The recipe is the creation of Paul Rankin, who is a regular on BBC2’s Ready Steady Cook television show. It was incredibly simple to make and for the budget-conscious, you can get this one on your table for around $10. Not bad for dinner for 4, eh? And since it has vegetables, I’m submitting it to Kalyn’s Weekend Herb Blogging event. Make sure to check out her roundup sometime late Sunday.
For dessert, I had some heavy cream fast closing in on its expiration date, so I made a batch of Creme Brulee. Mmmm, what’s not to like? I haven’t made it in awhile, and it’s one of The Husband’s favorites, and Nicholas’, as they both polished off their servings quickly.
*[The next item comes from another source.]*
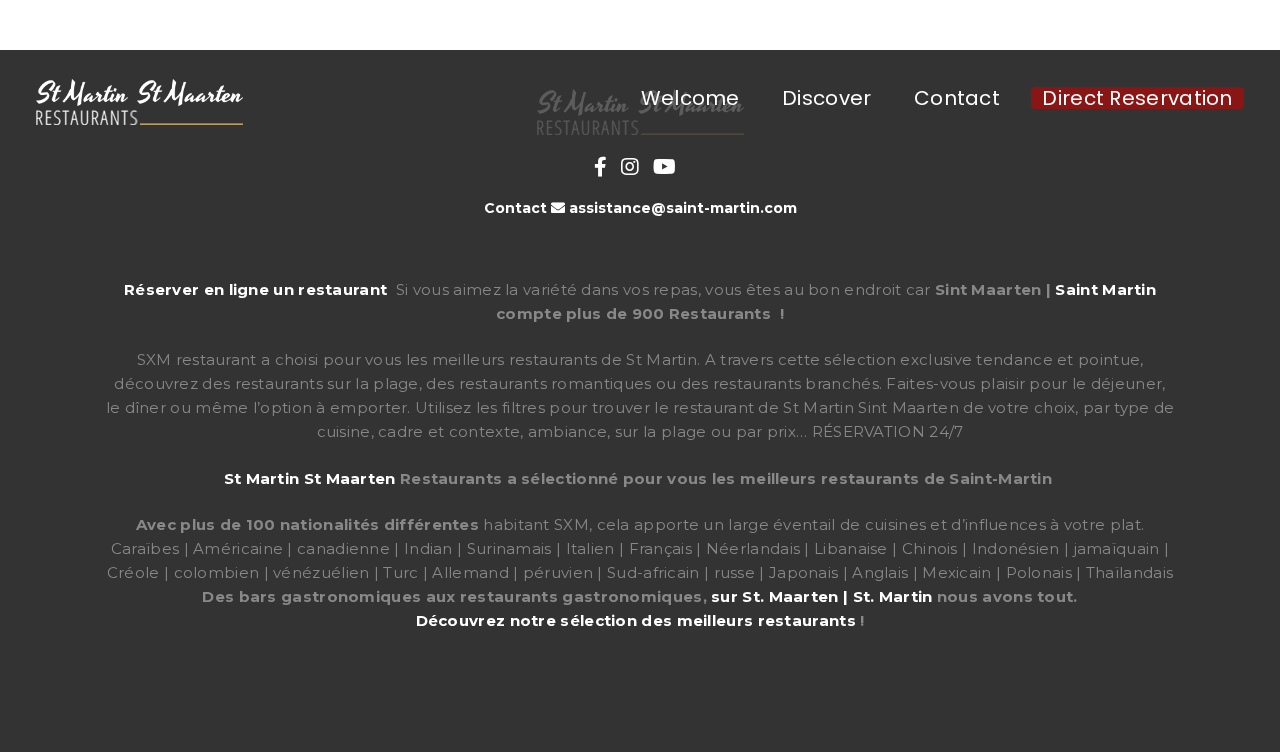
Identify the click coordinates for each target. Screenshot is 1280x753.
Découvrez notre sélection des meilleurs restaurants (636, 620)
A year ago today … new cookbooks.
Paul Rankin’s Spanish Style One-Pot
Prep: 20 minutes Cook: 20-25 minutes
1 lb, 12 oz boneless pork, cut into chunks or strips
3 tablespoons olive oil
1 large onion chopped
2 garlic cloves, finely chopped
2 red peppers, seeded and roughly chopped
6 oz long grain rice
1 cup vegetable stock or water
280g jar artichokes in oil, drained and quartered (I added two small jars)
400g can chopped tomatoes
Heat oven to 350. In a large flameproof casserole, brown the pork in the olive oil over a high heat. When brown on both sides, add the onions, garlic and peppers, then cook for 5 minutes. Add the rice and cook for another 3 minutes. Add the stock or water, the artichokes and tomatoes, then bring to a fast boil. Taste the liquid for seasoning. Cover with a tight lid and put in the oven for 20-25 minutes. Serve.